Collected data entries
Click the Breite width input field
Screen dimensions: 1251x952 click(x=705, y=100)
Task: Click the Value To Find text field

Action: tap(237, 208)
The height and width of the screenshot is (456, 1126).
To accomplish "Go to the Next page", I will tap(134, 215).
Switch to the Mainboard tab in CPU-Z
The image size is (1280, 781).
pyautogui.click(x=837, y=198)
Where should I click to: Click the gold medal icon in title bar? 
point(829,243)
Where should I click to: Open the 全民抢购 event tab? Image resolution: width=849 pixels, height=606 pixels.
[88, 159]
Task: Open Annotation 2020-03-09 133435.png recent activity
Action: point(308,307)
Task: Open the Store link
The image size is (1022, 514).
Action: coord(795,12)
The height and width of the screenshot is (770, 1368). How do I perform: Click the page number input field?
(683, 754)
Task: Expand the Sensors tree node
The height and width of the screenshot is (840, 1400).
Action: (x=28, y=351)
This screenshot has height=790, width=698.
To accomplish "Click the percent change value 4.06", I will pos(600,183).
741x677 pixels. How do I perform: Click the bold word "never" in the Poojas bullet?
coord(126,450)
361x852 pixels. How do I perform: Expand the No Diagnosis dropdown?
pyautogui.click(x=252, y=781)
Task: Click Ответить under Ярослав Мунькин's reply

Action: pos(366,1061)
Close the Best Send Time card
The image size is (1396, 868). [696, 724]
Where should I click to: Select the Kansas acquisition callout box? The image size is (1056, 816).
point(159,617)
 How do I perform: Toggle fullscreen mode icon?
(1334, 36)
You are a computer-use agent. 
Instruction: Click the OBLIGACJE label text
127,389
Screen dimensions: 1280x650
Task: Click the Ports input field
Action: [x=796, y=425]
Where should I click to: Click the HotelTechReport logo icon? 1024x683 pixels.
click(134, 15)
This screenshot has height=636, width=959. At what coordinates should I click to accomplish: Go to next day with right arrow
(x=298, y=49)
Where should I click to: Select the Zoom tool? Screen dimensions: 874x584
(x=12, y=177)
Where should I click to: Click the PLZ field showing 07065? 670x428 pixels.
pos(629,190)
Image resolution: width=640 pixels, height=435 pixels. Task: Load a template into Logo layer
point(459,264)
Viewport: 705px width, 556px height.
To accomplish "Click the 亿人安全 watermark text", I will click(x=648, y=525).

- WHAT YOU NEED TO DO
The response must contain exactly the lines from the one with "Task: Expand the Sensors tree node" to the end of the entries above, both included, and nothing more.

- ANSWER BOX
Task: Expand the Sensors tree node
The height and width of the screenshot is (840, 1400).
Action: (x=28, y=351)
This screenshot has height=790, width=698.
To accomplish "Click the percent change value 4.06", I will pos(600,183).
741x677 pixels. How do I perform: Click the bold word "never" in the Poojas bullet?
coord(126,450)
361x852 pixels. How do I perform: Expand the No Diagnosis dropdown?
pyautogui.click(x=252, y=781)
Task: Click Ответить under Ярослав Мунькин's reply

Action: pos(366,1061)
Close the Best Send Time card
The image size is (1396, 868). [696, 724]
Where should I click to: Select the Kansas acquisition callout box? The image size is (1056, 816).
point(159,617)
 How do I perform: Toggle fullscreen mode icon?
(1334, 36)
You are a computer-use agent. 
Instruction: Click the OBLIGACJE label text
127,389
Screen dimensions: 1280x650
Task: Click the Ports input field
Action: [x=796, y=425]
Where should I click to: Click the HotelTechReport logo icon? 1024x683 pixels.
click(134, 15)
This screenshot has height=636, width=959. At what coordinates should I click to accomplish: Go to next day with right arrow
(x=298, y=49)
Where should I click to: Select the Zoom tool? Screen dimensions: 874x584
(x=12, y=177)
Where should I click to: Click the PLZ field showing 07065? 670x428 pixels.
pos(629,190)
Image resolution: width=640 pixels, height=435 pixels. Task: Load a template into Logo layer
point(459,264)
Viewport: 705px width, 556px height.
To accomplish "Click the 亿人安全 watermark text", I will click(x=648, y=525).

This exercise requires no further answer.